Perdebatan Angka Kemiskinan dan Keterbatasan Program Pengentasan
Perbedaan data kemiskinan antara World Bank dan BPS menunjukkan perbedaan metodologi. Namun, ini juga mengungkap kelemahan pendekatan dalam program pengentasan kemiskinan di Indonesia. Banyak program pembangunan, seperti yang diulas Tania Murray Li dalam “The Will to Improve” (2007), seringkali mengabaikan konteks sosial dan politik lokal. Program-program tersebut cenderung bersifat teknokratis, menempatkan masyarakat miskin sebagai objek intervensi, bukan subjek perubahan.
Koperasi Merah Putih, misalnya, dirancang untuk memperkuat ekonomi kerakyatan. Namun implementasinya yang *top-down* mengakibatkan minimnya pelibatan masyarakat di akar rumput. Begitu pula dengan program Makan Bergizi Gratis (MBG), yang fokus pada distribusi makanan tanpa memperhatikan produksi pangan lokal atau penguatan ekonomi rumah tangga. Program stunting, meskipun penting, juga masih bersifat proyek-sentris dan jangka pendek, belum terintegrasi dengan infrastruktur desa dan kurang melibatkan masyarakat dalam perencanaan.

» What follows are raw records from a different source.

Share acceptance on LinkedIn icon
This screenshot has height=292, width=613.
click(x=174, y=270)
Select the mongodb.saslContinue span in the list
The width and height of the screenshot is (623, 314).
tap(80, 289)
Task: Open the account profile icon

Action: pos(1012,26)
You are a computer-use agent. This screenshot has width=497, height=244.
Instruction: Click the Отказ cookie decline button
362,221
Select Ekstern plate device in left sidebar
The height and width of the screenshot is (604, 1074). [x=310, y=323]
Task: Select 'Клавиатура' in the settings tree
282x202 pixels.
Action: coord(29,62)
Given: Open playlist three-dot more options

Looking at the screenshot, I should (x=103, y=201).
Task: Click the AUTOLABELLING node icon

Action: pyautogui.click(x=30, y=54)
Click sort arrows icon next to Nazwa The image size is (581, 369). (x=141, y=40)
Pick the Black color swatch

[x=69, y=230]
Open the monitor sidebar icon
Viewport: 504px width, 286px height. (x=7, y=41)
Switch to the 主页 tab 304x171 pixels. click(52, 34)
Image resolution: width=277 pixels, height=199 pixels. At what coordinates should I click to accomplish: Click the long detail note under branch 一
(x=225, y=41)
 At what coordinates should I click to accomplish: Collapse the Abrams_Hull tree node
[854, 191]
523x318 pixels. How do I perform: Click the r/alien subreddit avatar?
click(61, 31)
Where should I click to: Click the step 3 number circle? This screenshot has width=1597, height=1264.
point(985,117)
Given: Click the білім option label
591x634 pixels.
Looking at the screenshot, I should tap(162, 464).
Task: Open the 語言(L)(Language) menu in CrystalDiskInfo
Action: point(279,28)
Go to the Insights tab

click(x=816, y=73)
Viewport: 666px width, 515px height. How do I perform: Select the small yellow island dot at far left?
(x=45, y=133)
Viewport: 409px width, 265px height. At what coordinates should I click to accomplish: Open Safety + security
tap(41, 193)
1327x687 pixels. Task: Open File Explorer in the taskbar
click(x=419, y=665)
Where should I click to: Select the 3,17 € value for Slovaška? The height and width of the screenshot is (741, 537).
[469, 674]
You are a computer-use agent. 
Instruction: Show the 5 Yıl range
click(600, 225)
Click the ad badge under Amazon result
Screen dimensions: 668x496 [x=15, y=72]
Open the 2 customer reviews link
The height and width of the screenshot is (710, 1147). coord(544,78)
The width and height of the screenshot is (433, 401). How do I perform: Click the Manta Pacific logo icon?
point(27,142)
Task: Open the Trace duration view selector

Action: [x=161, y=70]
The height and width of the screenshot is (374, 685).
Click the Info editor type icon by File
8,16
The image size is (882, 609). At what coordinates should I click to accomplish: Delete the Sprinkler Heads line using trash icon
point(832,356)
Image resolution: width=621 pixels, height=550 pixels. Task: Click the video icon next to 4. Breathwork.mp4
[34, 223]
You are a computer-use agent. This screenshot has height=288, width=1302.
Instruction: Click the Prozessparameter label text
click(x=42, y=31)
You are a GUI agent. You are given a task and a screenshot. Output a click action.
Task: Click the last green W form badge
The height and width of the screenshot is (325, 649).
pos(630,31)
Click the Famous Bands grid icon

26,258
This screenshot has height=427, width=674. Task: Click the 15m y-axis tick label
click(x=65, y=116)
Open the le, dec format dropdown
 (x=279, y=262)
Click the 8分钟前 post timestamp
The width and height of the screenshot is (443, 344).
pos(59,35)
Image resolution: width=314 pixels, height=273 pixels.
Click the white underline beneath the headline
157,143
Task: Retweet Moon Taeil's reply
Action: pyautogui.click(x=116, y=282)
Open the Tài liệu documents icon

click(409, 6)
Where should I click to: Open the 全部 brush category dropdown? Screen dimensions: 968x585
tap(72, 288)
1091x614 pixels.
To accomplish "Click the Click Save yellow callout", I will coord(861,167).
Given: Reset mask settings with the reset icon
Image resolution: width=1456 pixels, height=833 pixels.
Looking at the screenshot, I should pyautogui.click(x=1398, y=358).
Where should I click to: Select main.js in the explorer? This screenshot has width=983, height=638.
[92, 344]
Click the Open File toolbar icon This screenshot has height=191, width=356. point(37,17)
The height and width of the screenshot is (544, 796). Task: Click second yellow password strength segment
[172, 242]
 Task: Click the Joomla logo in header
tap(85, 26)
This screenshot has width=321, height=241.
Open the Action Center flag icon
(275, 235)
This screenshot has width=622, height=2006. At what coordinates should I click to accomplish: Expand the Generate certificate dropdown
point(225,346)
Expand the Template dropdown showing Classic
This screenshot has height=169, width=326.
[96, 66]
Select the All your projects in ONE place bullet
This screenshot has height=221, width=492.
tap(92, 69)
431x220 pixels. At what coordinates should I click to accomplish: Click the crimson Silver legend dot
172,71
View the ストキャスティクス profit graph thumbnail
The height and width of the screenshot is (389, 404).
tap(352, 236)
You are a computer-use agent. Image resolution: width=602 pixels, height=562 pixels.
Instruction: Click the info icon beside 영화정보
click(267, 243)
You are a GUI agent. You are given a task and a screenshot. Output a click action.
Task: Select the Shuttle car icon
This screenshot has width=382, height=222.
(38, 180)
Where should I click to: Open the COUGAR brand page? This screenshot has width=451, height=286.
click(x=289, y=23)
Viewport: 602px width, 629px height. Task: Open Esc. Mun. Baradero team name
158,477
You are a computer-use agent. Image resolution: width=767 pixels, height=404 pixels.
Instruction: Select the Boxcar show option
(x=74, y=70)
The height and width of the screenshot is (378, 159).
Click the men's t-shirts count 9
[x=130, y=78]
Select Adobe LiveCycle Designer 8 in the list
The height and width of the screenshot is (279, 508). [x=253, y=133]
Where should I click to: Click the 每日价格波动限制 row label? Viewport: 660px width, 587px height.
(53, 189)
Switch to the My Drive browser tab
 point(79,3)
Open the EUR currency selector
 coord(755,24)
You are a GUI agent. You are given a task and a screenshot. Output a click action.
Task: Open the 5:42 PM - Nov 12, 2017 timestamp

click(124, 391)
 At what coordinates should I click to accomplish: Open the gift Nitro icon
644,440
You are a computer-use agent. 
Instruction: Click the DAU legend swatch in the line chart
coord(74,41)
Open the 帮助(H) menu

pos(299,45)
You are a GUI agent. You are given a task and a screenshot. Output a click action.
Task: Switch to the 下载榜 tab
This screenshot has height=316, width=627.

Program-program tersebut seringkali menciptakan relasi kuasa yang timpang dan ketergantungan jangka panjang. Intervensi pemerintah dan lembaga donor seringkali didominasi oleh penetapan indikator dan solusi tanpa melibatkan penuh komunitas setempat. Hal ini mencerminkan *governmentality*, yaitu cara negara mengelola populasi dengan logika pengaturan, bukan pemberdayaan. Program-program tersebut bertujuan agar masyarakat “layak dibantu”, bukan untuk membangun kemandirian dan kesadaran kritis.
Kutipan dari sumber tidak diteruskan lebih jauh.